• Exercise brief:
Restate the records that follow. Every word must match.
————————
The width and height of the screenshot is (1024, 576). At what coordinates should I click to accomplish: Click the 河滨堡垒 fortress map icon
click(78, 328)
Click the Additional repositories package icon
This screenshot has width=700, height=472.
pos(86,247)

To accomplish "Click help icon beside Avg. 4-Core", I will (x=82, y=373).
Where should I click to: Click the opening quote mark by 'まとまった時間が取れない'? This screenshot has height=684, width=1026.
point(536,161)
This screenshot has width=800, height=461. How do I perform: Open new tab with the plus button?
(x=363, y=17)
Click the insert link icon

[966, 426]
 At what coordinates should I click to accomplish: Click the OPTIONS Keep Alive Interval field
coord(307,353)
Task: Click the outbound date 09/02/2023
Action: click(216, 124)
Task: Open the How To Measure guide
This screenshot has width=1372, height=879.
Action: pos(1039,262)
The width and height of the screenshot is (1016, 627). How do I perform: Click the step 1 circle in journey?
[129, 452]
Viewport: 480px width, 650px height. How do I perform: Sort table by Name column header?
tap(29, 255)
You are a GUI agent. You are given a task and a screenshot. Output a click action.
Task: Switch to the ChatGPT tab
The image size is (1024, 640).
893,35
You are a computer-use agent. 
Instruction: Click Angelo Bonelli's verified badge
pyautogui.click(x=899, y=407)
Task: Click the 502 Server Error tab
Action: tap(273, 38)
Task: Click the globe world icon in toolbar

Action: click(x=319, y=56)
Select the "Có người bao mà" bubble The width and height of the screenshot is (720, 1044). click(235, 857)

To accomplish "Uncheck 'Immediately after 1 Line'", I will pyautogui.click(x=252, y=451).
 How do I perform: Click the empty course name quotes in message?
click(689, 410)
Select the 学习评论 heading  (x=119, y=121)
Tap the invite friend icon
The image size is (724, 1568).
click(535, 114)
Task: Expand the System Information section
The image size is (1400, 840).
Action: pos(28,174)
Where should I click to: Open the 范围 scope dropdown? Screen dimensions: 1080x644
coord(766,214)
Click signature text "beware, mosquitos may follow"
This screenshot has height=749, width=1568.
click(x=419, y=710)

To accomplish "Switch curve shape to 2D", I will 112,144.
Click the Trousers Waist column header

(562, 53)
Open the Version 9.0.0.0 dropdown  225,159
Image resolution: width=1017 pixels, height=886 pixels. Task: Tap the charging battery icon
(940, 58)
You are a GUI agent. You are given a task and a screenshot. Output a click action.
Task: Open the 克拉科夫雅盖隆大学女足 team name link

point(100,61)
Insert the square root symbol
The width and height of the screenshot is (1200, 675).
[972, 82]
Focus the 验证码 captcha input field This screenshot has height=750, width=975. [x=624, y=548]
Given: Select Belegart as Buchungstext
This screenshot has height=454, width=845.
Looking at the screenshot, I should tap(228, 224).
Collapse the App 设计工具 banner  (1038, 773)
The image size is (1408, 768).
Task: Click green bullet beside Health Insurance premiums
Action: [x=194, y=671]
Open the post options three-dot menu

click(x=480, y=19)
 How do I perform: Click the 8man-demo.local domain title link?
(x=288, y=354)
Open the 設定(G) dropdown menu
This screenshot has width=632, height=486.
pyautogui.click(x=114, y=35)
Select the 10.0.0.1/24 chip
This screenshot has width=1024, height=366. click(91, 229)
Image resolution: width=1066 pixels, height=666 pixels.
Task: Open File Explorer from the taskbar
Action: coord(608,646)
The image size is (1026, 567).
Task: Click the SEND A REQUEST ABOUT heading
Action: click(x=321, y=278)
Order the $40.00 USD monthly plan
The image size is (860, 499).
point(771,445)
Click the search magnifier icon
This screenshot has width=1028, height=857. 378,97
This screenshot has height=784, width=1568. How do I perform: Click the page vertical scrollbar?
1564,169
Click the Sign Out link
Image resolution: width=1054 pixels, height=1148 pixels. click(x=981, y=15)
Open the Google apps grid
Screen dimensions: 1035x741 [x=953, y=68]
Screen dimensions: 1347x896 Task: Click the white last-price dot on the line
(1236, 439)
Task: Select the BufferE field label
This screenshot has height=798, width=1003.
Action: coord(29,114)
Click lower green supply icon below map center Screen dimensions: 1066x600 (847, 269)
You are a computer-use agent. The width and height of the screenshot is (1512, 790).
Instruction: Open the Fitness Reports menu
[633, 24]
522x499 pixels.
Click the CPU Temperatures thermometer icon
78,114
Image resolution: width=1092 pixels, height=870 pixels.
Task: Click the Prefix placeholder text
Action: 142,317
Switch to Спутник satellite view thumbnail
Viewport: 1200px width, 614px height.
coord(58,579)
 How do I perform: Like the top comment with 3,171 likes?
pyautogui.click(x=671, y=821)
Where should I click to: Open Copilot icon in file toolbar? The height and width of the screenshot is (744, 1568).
————————
• Output for this exercise:
The width and height of the screenshot is (1024, 576). At what coordinates should I click to accomplish: Click the 河滨堡垒 fortress map icon
click(78, 328)
Click the Additional repositories package icon
This screenshot has width=700, height=472.
pos(86,247)

To accomplish "Click help icon beside Avg. 4-Core", I will (x=82, y=373).
Where should I click to: Click the opening quote mark by 'まとまった時間が取れない'? This screenshot has height=684, width=1026.
point(536,161)
This screenshot has width=800, height=461. How do I perform: Open new tab with the plus button?
(x=363, y=17)
Click the insert link icon

[966, 426]
 At what coordinates should I click to accomplish: Click the OPTIONS Keep Alive Interval field
coord(307,353)
Task: Click the outbound date 09/02/2023
Action: click(216, 124)
Task: Open the How To Measure guide
This screenshot has width=1372, height=879.
Action: pos(1039,262)
The width and height of the screenshot is (1016, 627). How do I perform: Click the step 1 circle in journey?
[129, 452]
Viewport: 480px width, 650px height. How do I perform: Sort table by Name column header?
tap(29, 255)
You are a GUI agent. You are given a task and a screenshot. Output a click action.
Task: Switch to the ChatGPT tab
The image size is (1024, 640).
893,35
You are a computer-use agent. 
Instruction: Click Angelo Bonelli's verified badge
pyautogui.click(x=899, y=407)
Task: Click the 502 Server Error tab
Action: tap(273, 38)
Task: Click the globe world icon in toolbar

Action: click(x=319, y=56)
Select the "Có người bao mà" bubble The width and height of the screenshot is (720, 1044). click(235, 857)

To accomplish "Uncheck 'Immediately after 1 Line'", I will pyautogui.click(x=252, y=451).
 How do I perform: Click the empty course name quotes in message?
click(689, 410)
Select the 学习评论 heading  (x=119, y=121)
Tap the invite friend icon
The image size is (724, 1568).
click(535, 114)
Task: Expand the System Information section
The image size is (1400, 840).
Action: pos(28,174)
Where should I click to: Open the 范围 scope dropdown? Screen dimensions: 1080x644
coord(766,214)
Click signature text "beware, mosquitos may follow"
This screenshot has height=749, width=1568.
click(x=419, y=710)

To accomplish "Switch curve shape to 2D", I will 112,144.
Click the Trousers Waist column header

(562, 53)
Open the Version 9.0.0.0 dropdown  225,159
Image resolution: width=1017 pixels, height=886 pixels. Task: Tap the charging battery icon
(940, 58)
You are a GUI agent. You are given a task and a screenshot. Output a click action.
Task: Open the 克拉科夫雅盖隆大学女足 team name link

point(100,61)
Insert the square root symbol
The width and height of the screenshot is (1200, 675).
[972, 82]
Focus the 验证码 captcha input field This screenshot has height=750, width=975. [x=624, y=548]
Given: Select Belegart as Buchungstext
This screenshot has height=454, width=845.
Looking at the screenshot, I should tap(228, 224).
Collapse the App 设计工具 banner  (1038, 773)
The image size is (1408, 768).
Task: Click green bullet beside Health Insurance premiums
Action: [x=194, y=671]
Open the post options three-dot menu

click(x=480, y=19)
 How do I perform: Click the 8man-demo.local domain title link?
(x=288, y=354)
Open the 設定(G) dropdown menu
This screenshot has width=632, height=486.
pyautogui.click(x=114, y=35)
Select the 10.0.0.1/24 chip
This screenshot has width=1024, height=366. click(91, 229)
Image resolution: width=1066 pixels, height=666 pixels.
Task: Open File Explorer from the taskbar
Action: coord(608,646)
The image size is (1026, 567).
Task: Click the SEND A REQUEST ABOUT heading
Action: click(x=321, y=278)
Order the $40.00 USD monthly plan
The image size is (860, 499).
point(771,445)
Click the search magnifier icon
This screenshot has width=1028, height=857. 378,97
This screenshot has height=784, width=1568. How do I perform: Click the page vertical scrollbar?
1564,169
Click the Sign Out link
Image resolution: width=1054 pixels, height=1148 pixels. click(x=981, y=15)
Open the Google apps grid
Screen dimensions: 1035x741 [x=953, y=68]
Screen dimensions: 1347x896 Task: Click the white last-price dot on the line
(1236, 439)
Task: Select the BufferE field label
This screenshot has height=798, width=1003.
Action: coord(29,114)
Click lower green supply icon below map center Screen dimensions: 1066x600 (847, 269)
You are a computer-use agent. The width and height of the screenshot is (1512, 790).
Instruction: Open the Fitness Reports menu
[633, 24]
522x499 pixels.
Click the CPU Temperatures thermometer icon
78,114
Image resolution: width=1092 pixels, height=870 pixels.
Task: Click the Prefix placeholder text
Action: 142,317
Switch to Спутник satellite view thumbnail
Viewport: 1200px width, 614px height.
coord(58,579)
 How do I perform: Like the top comment with 3,171 likes?
pyautogui.click(x=671, y=821)
Where should I click to: Open Copilot icon in file toolbar? The height and width of the screenshot is (744, 1568).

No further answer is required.